September 2, 2011 by Sara Kreidler
I first made Simply Recipes’ braised red cabbage last year. We received a nice big head of red cabbage from the CSA a few weeks ago and decided to revisit the recipe (it is hard to make this dish look good, but trust me, it tastes great).
Adapted from Simply Recipes
- 2 strips bacon, cut crosswise into small strips
- 1 medium onion, thinly sliced
- 1 red cabbage head, core removed, thinly sliced
- 1 cup of peeled, cored and chopped tart apples
- 1/2 cup apple cider vinegar
- 2 tablespoons balsamic vinegar
- 6 tablespoons sugar
- Salt and pepper
- Cook the bacon slowly in a large dutch oven over medium low flame until the bacon begins to brown and the bacon fat melts into the pan, but do not cook so long that the bacon becomes crisp.

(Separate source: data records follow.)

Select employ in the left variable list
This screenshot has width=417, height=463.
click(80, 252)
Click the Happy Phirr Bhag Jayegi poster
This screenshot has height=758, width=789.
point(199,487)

- Add the sliced onion and cook over medium high flame until the onions are soft. Add the sliced cabbage, chopped apple, cider vinegar, balsamic vinegar, and sugar and mix well. Bring to a simmer, cover and reduce flame to medium low. Cook for about 45 minutes or until the cabbage is soft.
- Remove lid, increase flame to medium high and boil off excess liquid for 5 minutes, stirring often to make sure the food on the bottom of the pot does not burn. Serve hot.